City of Manassas

The following were among actions taken at the July 30 meeting of the Manassas City Council. For more information, call 335-8211.

BUDGET MOVE -- The Manassas City Council, preparing for possible reductions in state funding to localities, agreed not to fill city positions that become vacant, to freeze current capital expenditures and to cut the operating budgets of city departments by 5 percent. {For more details, see related story in today's Weekly.}

DELINQUENT TAXPAYERS -- The council approved a tougher policy to encourage delinquent real estate taxpayers to pay up.

The new policy, now in effect, provides for publishing the names of delinquent taxpayers in local newspapers and, when the taxes are more than two years overdue, taking legal action that will lead to auctioning off the property. In the past, the city has charged delinquent taxpayers a penalty fee.

Currently, about 160 property owners in Manassas owe a total of $571,284 in real estate taxes for 1989 and prior years; 25 of those properties have tax bills overdue by at least two years.

FUEL SPILL COST -- The State Water Control Board has agreed to reimburse the city $102,519 for the cost of cleaning up a fuel spill in a stream just north of the Georgetown South subdivision earlier this year, City Manager John Cartwright told the council.

On Jan. 31, about 2,600 gallons of gasoline seeped from underground storage tanks at a gas station on Grant Avenue into the Winters Branch stream. The owner of the gas station, Roger's Automotive, did not have insurance to cover the cost of the cleanup, according to a city official.

The city hired a private Baltimore company to clean up the spill, and about five days later city officials contacted the state, which then took over the cleanup efforts.

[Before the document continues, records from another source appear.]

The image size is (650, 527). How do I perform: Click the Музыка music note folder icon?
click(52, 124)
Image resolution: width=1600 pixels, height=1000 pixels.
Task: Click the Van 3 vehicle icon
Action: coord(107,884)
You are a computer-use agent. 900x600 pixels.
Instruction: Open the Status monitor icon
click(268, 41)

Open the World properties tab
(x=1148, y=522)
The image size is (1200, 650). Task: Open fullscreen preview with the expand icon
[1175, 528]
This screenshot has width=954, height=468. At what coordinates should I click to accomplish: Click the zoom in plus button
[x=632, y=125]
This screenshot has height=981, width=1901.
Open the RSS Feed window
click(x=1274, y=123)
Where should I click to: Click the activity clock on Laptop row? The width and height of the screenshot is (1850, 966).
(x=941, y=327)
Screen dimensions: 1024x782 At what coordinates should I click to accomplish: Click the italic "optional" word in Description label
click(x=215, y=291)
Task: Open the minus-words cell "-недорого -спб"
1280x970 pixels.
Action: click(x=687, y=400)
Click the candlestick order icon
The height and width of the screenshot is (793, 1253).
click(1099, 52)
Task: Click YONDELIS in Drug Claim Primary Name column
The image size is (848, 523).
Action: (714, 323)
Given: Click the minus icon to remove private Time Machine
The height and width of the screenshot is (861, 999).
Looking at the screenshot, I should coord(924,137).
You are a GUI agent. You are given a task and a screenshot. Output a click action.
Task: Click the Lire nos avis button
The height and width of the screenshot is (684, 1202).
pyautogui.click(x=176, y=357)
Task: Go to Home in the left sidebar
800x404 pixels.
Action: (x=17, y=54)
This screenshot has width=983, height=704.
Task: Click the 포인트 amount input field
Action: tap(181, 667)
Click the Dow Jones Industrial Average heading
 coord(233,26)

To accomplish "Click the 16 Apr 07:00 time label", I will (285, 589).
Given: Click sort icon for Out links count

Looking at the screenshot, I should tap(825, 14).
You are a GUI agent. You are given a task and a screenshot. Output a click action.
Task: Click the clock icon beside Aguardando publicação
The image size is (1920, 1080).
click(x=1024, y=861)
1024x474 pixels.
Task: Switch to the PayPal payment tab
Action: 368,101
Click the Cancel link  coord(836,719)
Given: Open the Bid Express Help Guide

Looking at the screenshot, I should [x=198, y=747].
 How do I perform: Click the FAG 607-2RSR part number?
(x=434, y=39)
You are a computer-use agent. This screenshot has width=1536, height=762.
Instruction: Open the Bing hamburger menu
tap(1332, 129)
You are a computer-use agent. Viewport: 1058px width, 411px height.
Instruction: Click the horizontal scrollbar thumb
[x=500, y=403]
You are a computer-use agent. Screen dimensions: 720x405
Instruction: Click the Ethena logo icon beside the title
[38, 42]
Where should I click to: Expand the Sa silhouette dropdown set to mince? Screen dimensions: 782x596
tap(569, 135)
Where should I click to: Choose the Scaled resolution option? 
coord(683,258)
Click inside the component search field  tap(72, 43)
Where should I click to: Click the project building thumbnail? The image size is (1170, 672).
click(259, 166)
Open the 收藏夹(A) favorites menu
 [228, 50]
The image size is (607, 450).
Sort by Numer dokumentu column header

The state initially refused to reimburse the city for its cost because Manassas did not contact the state immediately after the spill. But in late June, city officials appealed to the state to reconsider the decision, arguing that there were no guidelines requiring localities to contact the state immediately in such situations. The state, which has since established such a procedure, announced this week that it will reimburse the city, Cartwright said.